À croire qu’une saison nouvelle se mette à exister dans nos îles, à moins qu’il ne s’agisse d’une nouvelle maladie contagieuse : celle de royautés autoproclamées.



Nous avions tellement envie de croire les promesses de ces rois autoproclamés que nous nous sommes empêchés de réfléchir volontairement. Illustration : Warzi
Nous avions tellement envie de croire les promesses de ces rois autoproclamés que nous nous sommes empêchés de réfléchir volontairement. Illustration : Warzi
L’étrangeté de ces comportements d’autoproclamation royale présente toutefois une constante : l’absence de projet de société et une rupture de lien avec la France. Sur ces points-là, ces royautés s’avèrent cousines et même sœurs du parti indépendantiste qui s’agite à l’ONU.
En effet, aucun d’eux ne propose de programme d’organisation sociale, politique, environnementale, économique, éducative, foncière, énergétique, agricole, religieuse, d’urbanisme, de pêche et aquaculture, etc. C’est le néant ! Seule leur importe la détention des rênes du pouvoir ! Comme si de s’asseoir à la place du pilote dans un avion suffisait à détenir la capacité à décoller, piloter à travers les orages, le beau temps et les nuages, puis à atterrir correctement à l’aéroport de destination. L’hypertrophie de l’ego, comparable à un éléphantiasis du nombril, bourgeonne en excroissances d’intolérance à toute frustration.

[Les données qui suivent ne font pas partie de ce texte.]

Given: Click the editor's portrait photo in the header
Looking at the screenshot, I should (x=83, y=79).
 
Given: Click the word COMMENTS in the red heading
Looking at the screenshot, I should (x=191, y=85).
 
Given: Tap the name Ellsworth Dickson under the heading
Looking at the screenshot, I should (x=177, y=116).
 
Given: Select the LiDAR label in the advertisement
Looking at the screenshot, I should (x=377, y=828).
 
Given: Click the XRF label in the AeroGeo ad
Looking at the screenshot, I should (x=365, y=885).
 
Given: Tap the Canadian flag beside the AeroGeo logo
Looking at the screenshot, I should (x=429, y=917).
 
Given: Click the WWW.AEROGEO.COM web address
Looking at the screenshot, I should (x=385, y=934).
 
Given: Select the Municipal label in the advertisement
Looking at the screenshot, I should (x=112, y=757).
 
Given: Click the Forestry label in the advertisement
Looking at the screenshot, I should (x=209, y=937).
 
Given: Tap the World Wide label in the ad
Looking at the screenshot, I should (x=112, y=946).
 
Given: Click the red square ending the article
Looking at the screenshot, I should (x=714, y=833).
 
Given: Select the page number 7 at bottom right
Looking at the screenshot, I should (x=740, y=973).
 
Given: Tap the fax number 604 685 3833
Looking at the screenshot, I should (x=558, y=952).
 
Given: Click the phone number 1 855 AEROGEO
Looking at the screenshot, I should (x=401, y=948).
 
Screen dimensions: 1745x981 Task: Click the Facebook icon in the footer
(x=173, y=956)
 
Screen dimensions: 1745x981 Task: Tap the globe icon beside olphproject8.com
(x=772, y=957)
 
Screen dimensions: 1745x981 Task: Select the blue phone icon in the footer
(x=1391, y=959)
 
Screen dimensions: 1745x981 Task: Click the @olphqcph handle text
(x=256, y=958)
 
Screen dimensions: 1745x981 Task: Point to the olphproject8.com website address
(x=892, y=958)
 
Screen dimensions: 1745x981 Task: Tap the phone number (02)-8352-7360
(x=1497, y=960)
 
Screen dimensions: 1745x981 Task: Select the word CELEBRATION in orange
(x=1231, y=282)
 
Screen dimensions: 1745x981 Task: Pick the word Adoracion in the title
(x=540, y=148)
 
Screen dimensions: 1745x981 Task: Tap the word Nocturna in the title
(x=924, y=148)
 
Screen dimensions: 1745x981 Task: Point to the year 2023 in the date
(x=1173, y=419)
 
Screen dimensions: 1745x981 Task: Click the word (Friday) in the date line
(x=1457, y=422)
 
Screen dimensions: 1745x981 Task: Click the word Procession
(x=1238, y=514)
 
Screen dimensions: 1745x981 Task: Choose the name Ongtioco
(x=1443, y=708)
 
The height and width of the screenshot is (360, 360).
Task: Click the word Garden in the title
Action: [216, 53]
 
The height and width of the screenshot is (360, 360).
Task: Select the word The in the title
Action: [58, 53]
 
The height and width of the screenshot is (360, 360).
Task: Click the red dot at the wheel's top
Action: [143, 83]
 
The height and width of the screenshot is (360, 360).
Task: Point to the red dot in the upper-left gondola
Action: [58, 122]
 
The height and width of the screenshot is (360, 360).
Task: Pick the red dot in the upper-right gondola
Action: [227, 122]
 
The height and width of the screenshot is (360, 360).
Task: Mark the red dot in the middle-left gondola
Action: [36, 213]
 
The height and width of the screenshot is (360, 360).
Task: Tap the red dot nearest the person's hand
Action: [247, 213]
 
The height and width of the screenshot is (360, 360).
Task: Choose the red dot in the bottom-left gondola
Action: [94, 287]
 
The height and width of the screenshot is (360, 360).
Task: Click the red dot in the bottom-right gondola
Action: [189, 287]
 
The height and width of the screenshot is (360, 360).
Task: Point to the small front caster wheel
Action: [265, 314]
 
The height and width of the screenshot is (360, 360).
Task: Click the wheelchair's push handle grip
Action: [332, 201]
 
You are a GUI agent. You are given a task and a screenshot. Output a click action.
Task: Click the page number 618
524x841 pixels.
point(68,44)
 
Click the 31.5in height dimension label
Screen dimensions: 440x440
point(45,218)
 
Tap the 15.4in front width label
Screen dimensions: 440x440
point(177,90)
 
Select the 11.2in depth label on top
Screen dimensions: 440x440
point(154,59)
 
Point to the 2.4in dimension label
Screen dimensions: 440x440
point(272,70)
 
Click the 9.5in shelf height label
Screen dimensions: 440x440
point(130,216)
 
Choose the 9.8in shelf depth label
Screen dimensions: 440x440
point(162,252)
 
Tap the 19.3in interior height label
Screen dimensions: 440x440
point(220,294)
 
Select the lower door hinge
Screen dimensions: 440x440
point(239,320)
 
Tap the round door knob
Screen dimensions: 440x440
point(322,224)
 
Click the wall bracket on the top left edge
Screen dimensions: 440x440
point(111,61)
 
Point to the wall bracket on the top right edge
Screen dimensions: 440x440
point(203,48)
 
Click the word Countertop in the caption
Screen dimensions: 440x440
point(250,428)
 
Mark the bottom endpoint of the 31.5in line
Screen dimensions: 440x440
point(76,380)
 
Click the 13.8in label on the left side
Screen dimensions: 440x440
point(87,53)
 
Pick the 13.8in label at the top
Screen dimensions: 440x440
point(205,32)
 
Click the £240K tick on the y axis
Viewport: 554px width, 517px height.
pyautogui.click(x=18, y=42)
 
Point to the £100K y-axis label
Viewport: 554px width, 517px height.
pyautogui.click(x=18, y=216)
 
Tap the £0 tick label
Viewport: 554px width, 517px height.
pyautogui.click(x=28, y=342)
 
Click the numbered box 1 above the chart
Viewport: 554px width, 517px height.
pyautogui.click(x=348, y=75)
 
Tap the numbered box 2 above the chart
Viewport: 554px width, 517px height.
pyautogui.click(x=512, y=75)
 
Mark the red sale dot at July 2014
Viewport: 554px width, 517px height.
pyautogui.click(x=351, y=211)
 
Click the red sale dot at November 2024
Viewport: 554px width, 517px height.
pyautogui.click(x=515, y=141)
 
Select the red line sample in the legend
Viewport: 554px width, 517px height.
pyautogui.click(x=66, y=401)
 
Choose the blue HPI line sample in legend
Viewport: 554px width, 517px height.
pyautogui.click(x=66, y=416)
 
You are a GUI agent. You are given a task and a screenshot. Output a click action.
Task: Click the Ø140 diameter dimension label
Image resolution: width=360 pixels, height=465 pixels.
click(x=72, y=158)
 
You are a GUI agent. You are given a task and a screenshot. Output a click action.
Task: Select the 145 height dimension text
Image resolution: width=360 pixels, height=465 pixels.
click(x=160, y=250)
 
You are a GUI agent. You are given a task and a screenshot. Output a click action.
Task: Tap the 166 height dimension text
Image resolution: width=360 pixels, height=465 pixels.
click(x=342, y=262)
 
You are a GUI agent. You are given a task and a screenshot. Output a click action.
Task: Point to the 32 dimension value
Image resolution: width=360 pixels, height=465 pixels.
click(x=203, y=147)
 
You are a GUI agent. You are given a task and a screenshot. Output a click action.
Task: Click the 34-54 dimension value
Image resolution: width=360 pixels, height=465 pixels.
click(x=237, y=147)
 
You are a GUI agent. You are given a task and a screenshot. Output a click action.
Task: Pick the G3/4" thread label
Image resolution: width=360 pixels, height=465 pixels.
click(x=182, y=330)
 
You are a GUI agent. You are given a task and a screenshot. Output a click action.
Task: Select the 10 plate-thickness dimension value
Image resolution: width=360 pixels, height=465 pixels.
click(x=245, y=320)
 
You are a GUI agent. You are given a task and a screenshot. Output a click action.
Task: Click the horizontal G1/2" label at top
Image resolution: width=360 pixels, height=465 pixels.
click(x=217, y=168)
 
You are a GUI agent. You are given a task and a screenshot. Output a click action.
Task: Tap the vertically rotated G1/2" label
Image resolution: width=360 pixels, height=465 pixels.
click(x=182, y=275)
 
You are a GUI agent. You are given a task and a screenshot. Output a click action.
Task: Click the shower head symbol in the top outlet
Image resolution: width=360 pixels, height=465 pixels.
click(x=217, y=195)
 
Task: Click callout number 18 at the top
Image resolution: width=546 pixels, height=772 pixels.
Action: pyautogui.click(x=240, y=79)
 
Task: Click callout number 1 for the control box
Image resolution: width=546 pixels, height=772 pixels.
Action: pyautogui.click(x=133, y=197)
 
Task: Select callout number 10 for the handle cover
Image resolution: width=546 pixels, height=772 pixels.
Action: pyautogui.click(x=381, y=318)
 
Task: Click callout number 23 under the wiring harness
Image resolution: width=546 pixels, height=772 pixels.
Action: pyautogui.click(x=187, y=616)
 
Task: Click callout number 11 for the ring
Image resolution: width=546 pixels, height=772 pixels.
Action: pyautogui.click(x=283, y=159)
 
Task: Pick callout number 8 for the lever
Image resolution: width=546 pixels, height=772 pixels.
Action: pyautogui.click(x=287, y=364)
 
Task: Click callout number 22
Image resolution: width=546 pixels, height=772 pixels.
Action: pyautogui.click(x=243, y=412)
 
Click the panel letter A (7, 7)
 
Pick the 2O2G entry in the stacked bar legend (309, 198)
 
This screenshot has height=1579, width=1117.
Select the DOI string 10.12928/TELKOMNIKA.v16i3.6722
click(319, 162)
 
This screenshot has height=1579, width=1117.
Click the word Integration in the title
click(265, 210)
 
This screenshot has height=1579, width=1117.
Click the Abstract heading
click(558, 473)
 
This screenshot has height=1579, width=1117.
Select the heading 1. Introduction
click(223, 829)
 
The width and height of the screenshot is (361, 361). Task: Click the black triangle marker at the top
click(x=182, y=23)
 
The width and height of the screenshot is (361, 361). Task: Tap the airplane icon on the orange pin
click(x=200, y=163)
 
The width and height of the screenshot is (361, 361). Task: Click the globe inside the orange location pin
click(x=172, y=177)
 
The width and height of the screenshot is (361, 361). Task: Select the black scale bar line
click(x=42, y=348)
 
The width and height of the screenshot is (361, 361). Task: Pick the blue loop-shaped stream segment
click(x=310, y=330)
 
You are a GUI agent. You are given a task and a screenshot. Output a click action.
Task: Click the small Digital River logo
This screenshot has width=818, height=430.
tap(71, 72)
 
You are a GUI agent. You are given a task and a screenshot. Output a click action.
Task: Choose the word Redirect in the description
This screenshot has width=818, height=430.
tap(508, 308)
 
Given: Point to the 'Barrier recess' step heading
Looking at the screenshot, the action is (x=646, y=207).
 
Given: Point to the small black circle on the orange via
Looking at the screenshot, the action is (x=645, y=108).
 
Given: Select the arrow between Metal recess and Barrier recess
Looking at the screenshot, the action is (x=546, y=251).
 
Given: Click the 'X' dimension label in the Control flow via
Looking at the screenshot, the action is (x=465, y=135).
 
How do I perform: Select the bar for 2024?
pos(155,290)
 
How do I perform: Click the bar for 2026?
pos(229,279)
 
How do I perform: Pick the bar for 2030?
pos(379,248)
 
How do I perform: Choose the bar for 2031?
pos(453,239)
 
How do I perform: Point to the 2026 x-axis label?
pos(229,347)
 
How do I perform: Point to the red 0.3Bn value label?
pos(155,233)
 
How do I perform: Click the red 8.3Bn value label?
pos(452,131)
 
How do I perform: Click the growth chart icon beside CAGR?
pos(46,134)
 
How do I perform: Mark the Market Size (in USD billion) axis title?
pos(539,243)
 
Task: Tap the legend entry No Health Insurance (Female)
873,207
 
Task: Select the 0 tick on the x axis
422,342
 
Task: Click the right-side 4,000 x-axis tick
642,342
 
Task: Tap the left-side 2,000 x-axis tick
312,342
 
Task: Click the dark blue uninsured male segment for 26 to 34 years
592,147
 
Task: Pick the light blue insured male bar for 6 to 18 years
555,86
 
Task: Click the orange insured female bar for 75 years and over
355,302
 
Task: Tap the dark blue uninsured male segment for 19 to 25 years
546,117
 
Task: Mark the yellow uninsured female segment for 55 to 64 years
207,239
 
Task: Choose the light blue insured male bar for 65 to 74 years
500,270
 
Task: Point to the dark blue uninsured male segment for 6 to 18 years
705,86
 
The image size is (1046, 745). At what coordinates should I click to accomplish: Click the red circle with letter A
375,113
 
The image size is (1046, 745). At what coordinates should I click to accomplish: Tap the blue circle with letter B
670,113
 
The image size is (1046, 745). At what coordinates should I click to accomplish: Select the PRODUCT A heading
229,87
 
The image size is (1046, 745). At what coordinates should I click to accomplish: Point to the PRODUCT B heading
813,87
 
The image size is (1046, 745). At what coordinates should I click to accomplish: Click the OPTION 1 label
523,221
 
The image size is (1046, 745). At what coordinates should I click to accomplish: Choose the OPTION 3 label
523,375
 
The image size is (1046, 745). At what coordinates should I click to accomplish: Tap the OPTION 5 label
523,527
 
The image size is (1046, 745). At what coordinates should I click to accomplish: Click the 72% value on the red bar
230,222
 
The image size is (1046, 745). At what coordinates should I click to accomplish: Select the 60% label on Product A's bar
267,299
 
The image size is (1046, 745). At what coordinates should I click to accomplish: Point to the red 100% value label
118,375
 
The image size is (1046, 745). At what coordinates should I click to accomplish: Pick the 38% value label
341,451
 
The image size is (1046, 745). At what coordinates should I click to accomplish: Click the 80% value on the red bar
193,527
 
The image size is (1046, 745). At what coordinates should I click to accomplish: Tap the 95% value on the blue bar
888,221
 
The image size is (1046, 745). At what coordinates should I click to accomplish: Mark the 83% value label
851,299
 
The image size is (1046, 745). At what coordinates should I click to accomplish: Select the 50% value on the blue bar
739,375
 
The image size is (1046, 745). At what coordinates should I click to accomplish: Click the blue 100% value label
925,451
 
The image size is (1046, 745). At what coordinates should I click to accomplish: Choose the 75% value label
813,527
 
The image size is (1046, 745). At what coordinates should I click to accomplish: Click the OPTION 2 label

Mais cette maladie ne serait peut-être pas si nouvelle que ça. Après tout, bien des candidat(e)s aux élections se font souvent élire à des postes de responsabilité malgré une totale absence de compétence en quelque domaine que ce soit.
Formée au doute scientifique et donc au doute tout simplement, j’ai fini par repérer les incompétent(e)s à leur assurance et leur suffisance dans l’émission de propos péremptoires et définitifs. Ils et elles ne doutent de rien et surtout pas de leur légitimité à occuper des postes de direction et surtout de supra-direction (politicienne ou syndicaliste) et, à l’occasion, à punir celles et ceux qui ont l’outrecuidance de réunir des critères incontestables fondés sur des efforts couronnés de succès.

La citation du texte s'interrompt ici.